## Screenshot grounding data:
********

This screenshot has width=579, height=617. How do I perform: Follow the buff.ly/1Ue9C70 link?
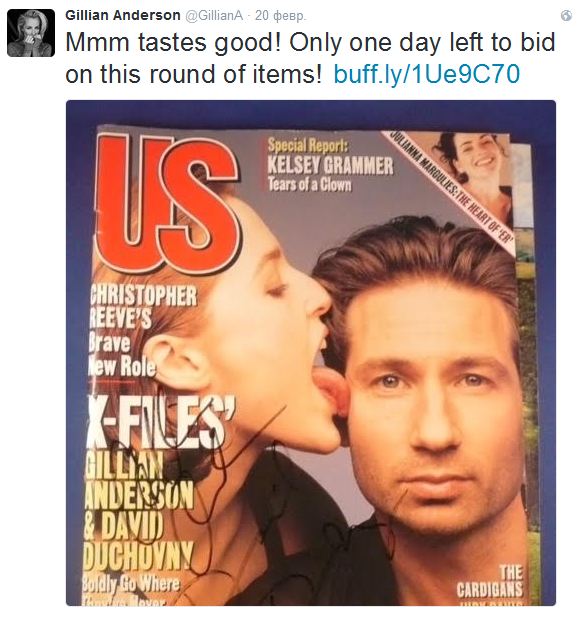(x=427, y=74)
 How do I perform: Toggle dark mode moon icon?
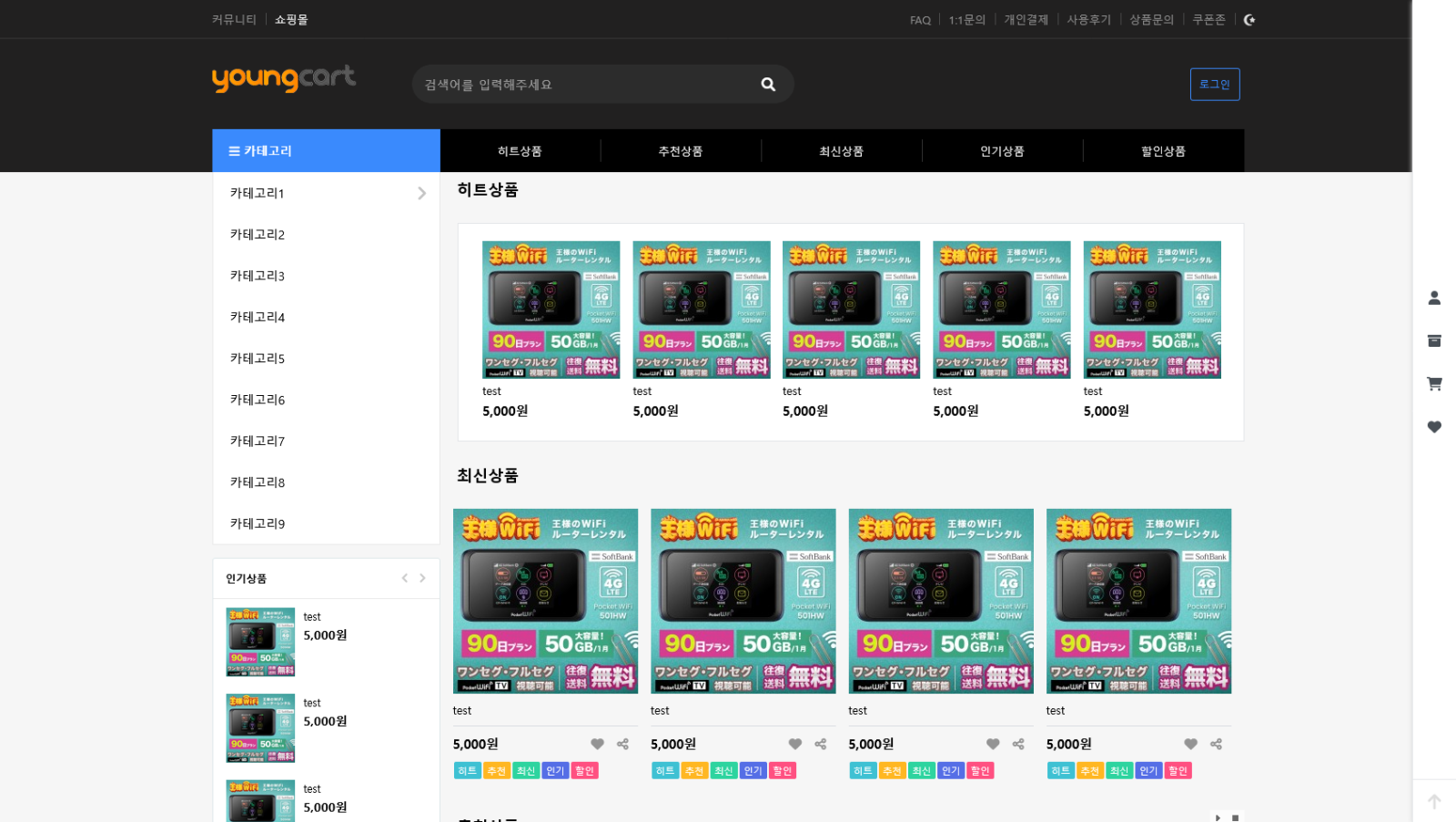click(1249, 20)
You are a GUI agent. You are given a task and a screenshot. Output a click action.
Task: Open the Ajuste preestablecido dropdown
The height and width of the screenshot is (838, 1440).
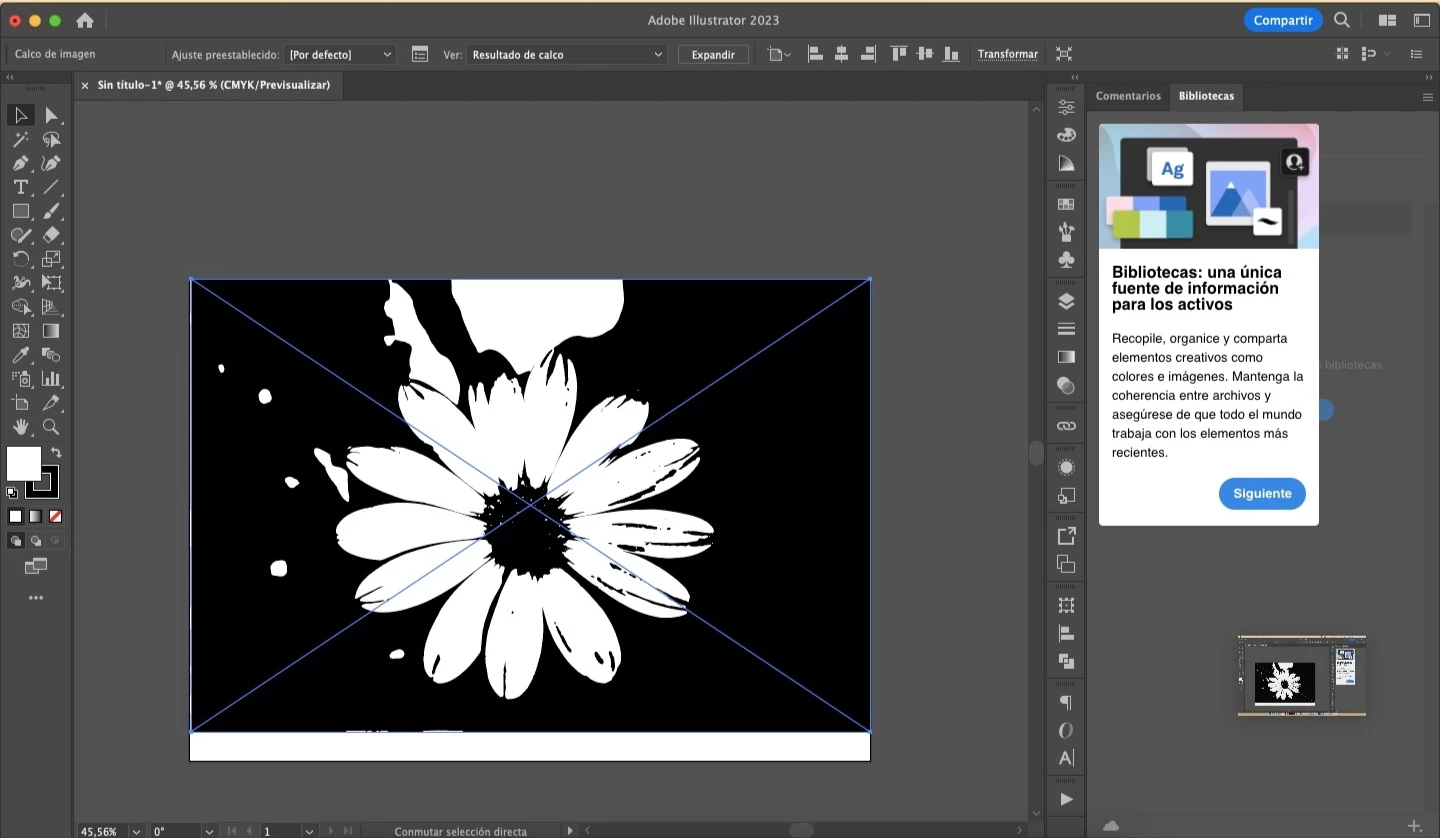coord(340,55)
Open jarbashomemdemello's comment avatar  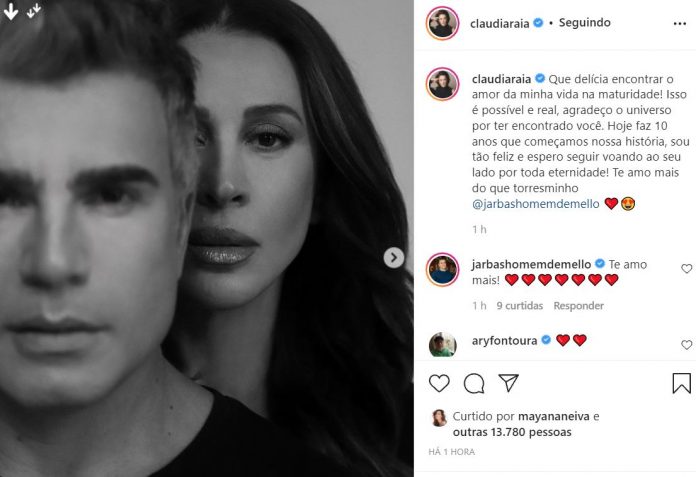[442, 270]

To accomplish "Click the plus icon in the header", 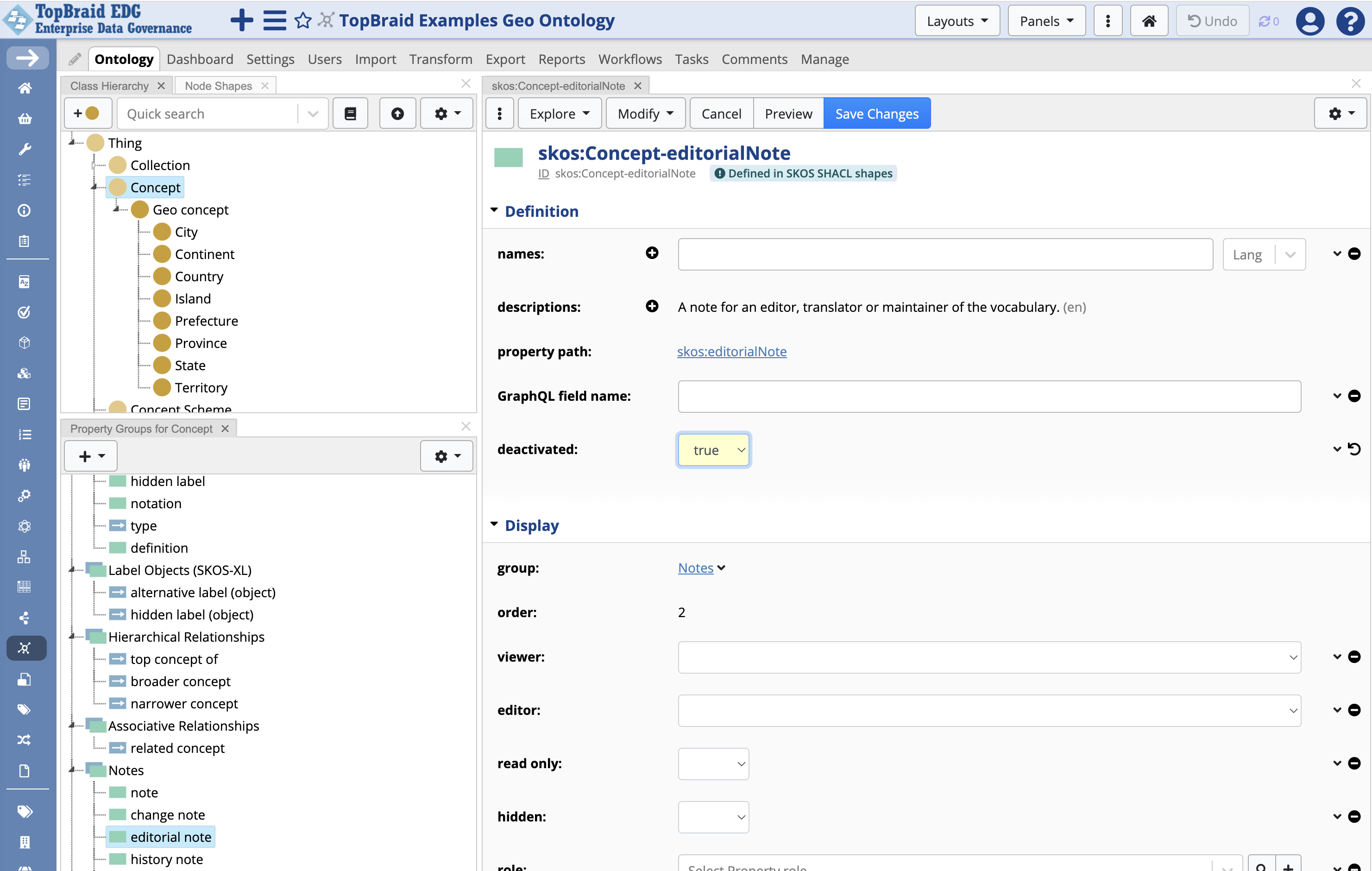I will 242,20.
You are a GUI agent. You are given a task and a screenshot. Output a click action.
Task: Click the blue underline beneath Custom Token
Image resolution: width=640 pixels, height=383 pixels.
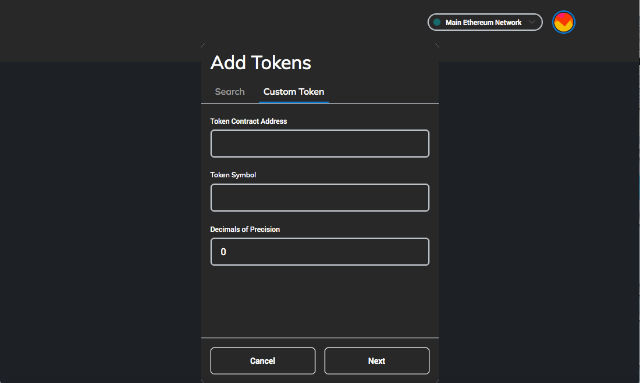(x=293, y=102)
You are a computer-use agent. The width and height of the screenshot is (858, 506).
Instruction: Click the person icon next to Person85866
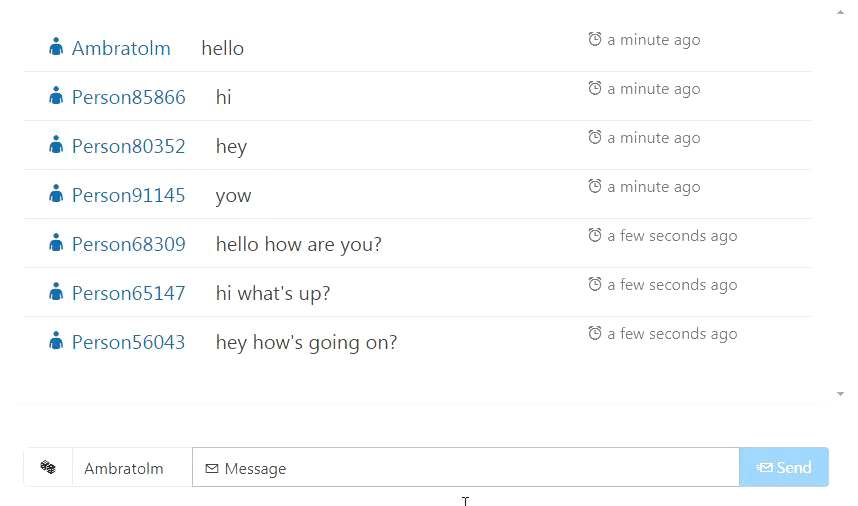(56, 96)
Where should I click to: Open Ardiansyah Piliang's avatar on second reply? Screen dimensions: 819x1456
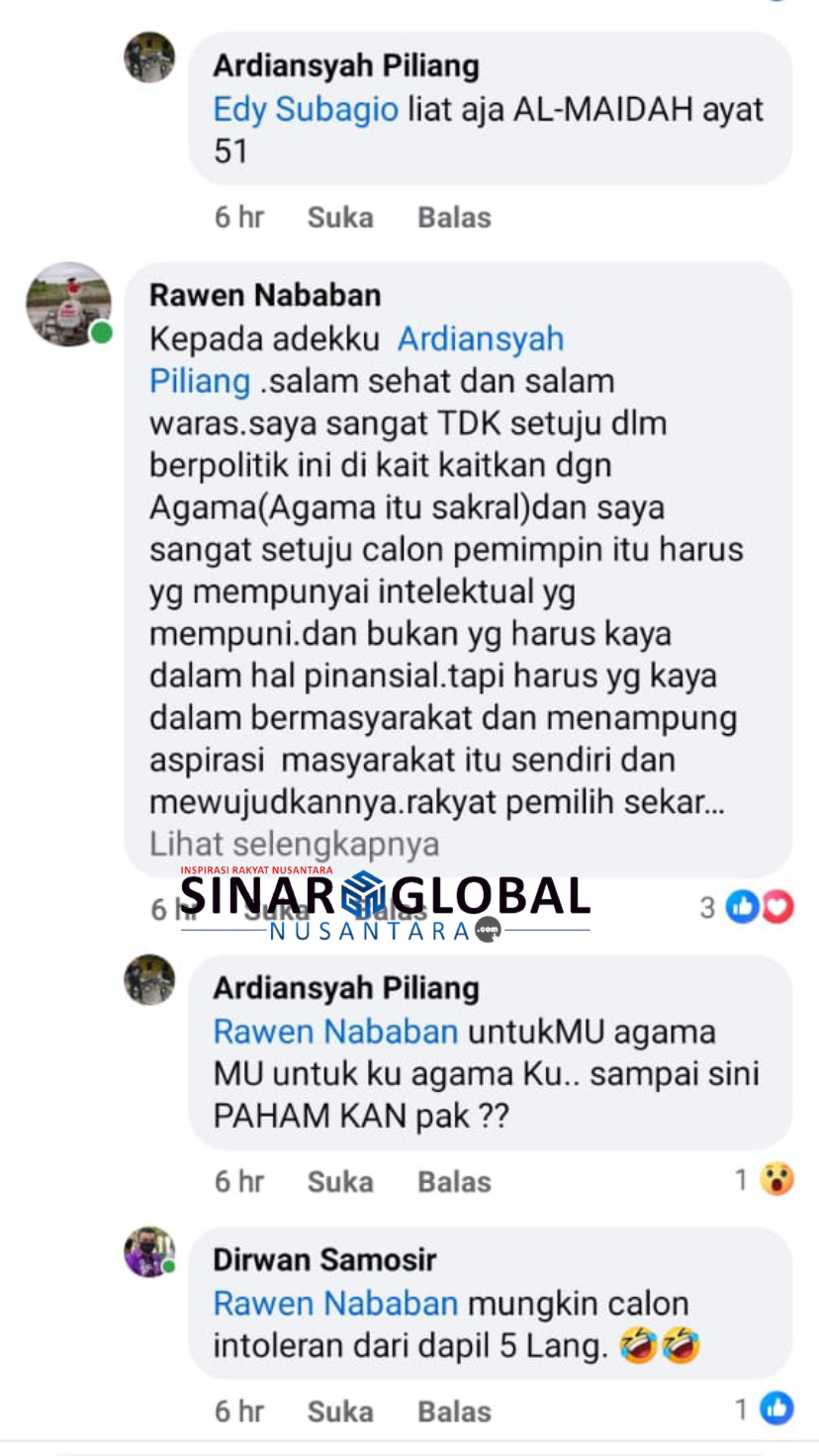click(x=149, y=979)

********

## What the exercise asks:
Nothing but the lines from the one holding "Instruction: Click the" to the end of the entries above should be echoed, exactly and with both ends included; omit the pictures.

## Your response:
Instruction: Click the person icon next to Person85866
(56, 96)
Where should I click to: Open Ardiansyah Piliang's avatar on second reply? Screen dimensions: 819x1456
click(x=149, y=979)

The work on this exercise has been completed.